- Born: 1744
- Died: 1815 (aged 70–71)
- Occupation: Poet
- Children: Margaret, Jane, Elinor and Elizabeth
- Relatives: Dewi Havhesp
- Writing career
- Genre: Welsh poetry

= Robert Williams (poet) =

Welsh poet (b. 1744 to d. 1815)

Robert Williams was a Welsh poet who wrote most of his poems about agriculture and nature.

Roberts was born at Pandy Isaf, Tre Rhiwedog, Bala, but little else is known about his life.

He learned bardic conventions from the well-known teacher Rolant Huw (1714-1802), and himself taught the better known Ioan Tegid (John Jones, 1792-1852) and others. One of his pupils was his nephew, the hymn-writer William Edwards (1773-1853). He was also related to Dewi Havhesp.

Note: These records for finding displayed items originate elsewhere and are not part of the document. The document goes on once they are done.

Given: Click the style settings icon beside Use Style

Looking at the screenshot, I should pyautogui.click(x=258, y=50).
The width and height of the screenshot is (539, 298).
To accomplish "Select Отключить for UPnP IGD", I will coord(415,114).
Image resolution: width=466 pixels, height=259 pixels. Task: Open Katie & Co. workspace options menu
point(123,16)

Signing himself 'C.C.' ('Friend of the Cymmrodorion'), Williams wrote an elegy on the death of Richard Morris of Anglesey, and a cywydd on the subject of the Day of Judgement, which Rolant Huw considered in the same class as the work of Goronwy Owen and William Wynn of Llangynhafal on the same subject. He also wrote a poem to Dafydd Ionawr (David Richards), and exchanged englynion with Twm o'r Nant (Thomas Edwards). Most of his work is of local interest, carols, and 'club songs'.

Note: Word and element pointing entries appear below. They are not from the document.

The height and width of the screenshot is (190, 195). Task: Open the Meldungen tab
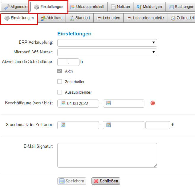click(x=149, y=7)
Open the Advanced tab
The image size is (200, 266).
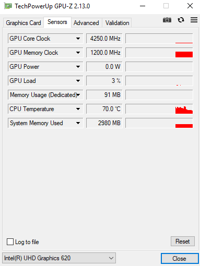click(x=86, y=23)
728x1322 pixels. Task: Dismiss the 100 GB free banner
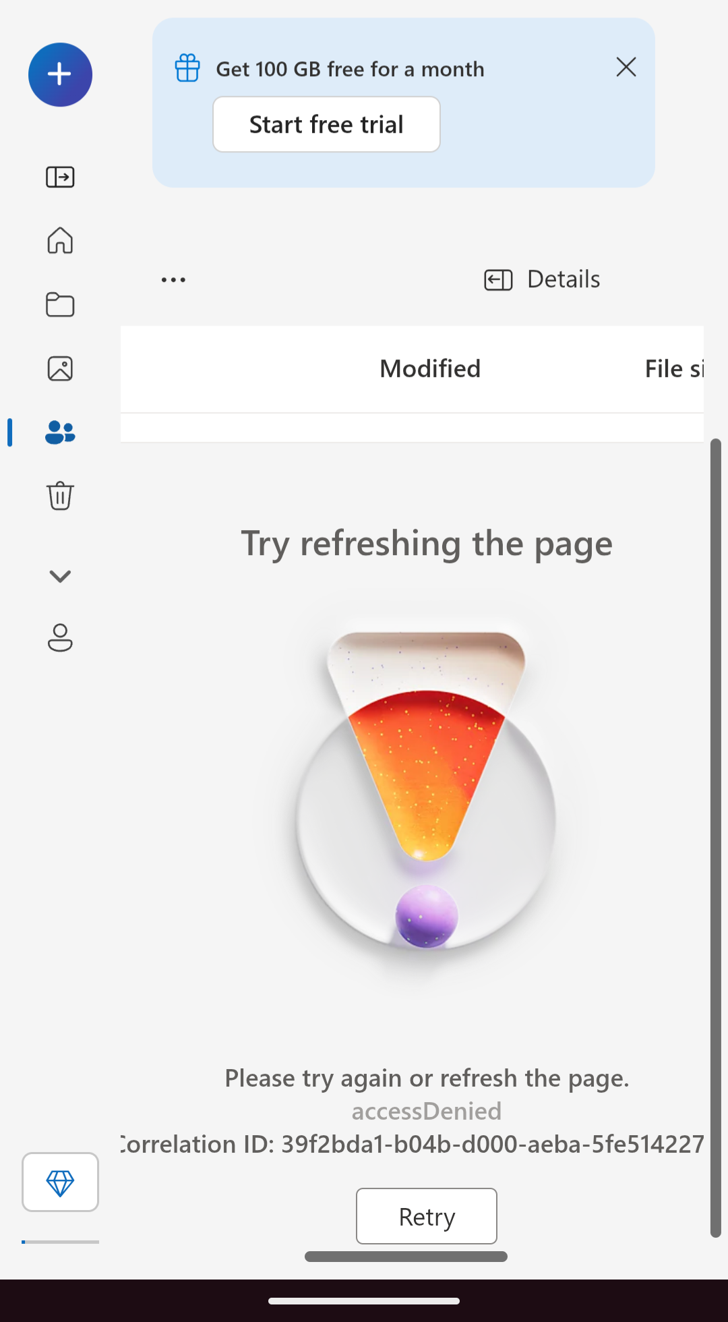[x=626, y=67]
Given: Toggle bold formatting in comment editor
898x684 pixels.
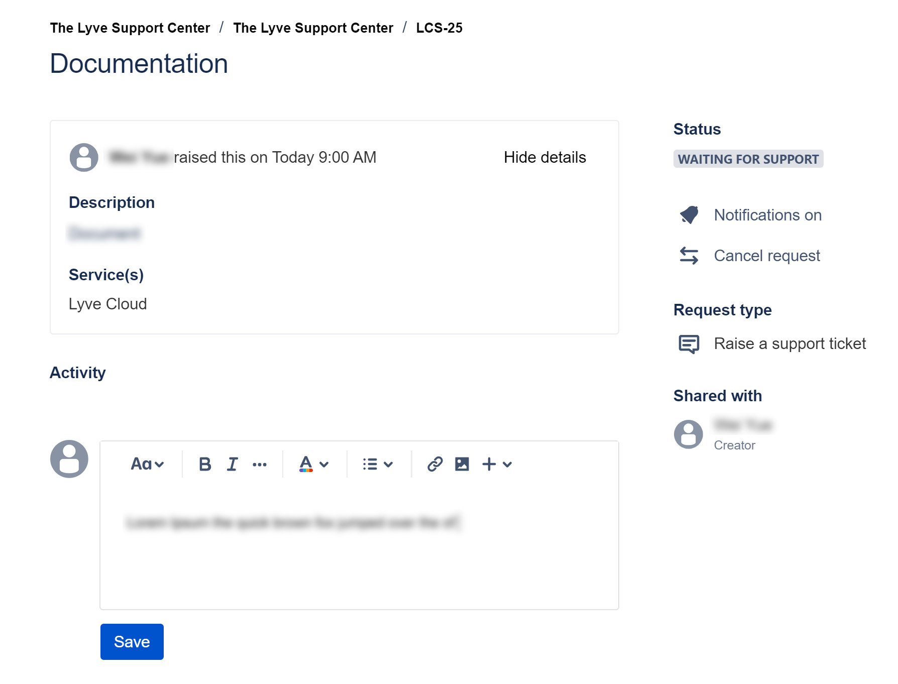Looking at the screenshot, I should pos(205,464).
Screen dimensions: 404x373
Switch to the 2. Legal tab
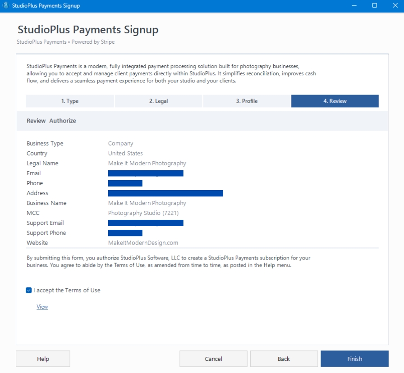tap(158, 101)
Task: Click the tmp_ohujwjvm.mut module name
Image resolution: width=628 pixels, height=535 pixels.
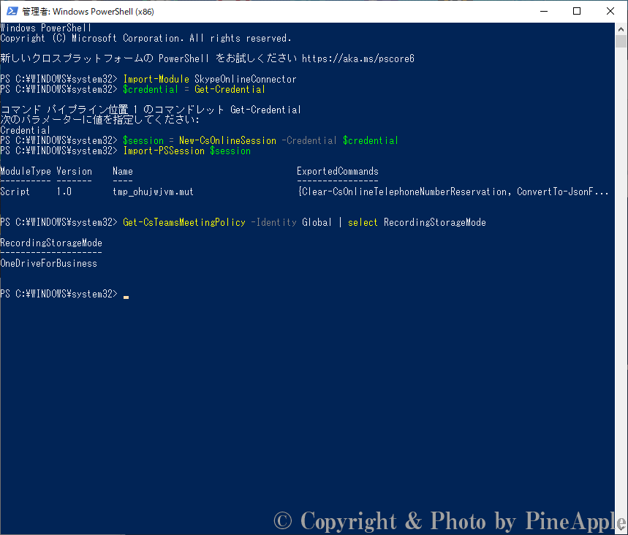Action: tap(153, 191)
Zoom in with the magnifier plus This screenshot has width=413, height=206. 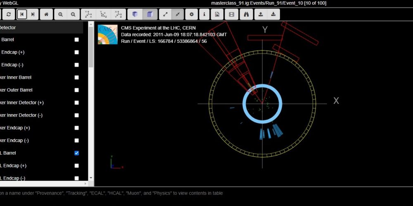click(60, 14)
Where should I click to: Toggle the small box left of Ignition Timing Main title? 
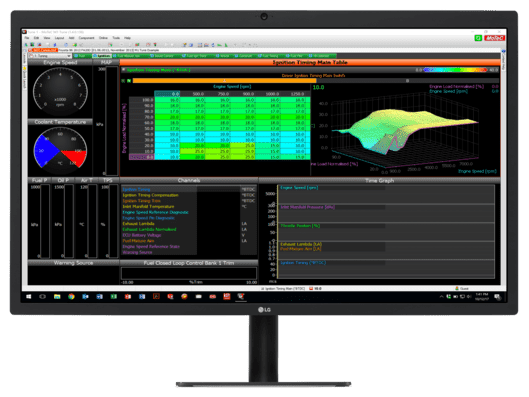[x=123, y=70]
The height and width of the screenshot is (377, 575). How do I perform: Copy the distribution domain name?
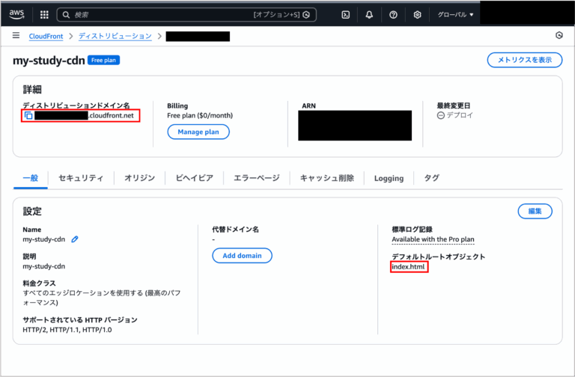pyautogui.click(x=28, y=116)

Williams' elegy to the Methodist leader Peter Williams was one of only two works of his to be published, but selections from his work were printed by O. M. Edwards (Cymru Fydd, iv, 41-4; Cymru, ii, 210-3; Beirdd y Bala, 40-8), from whom most of the knowledge about his life comes. He was buried at Llanfor on 1 September 1815.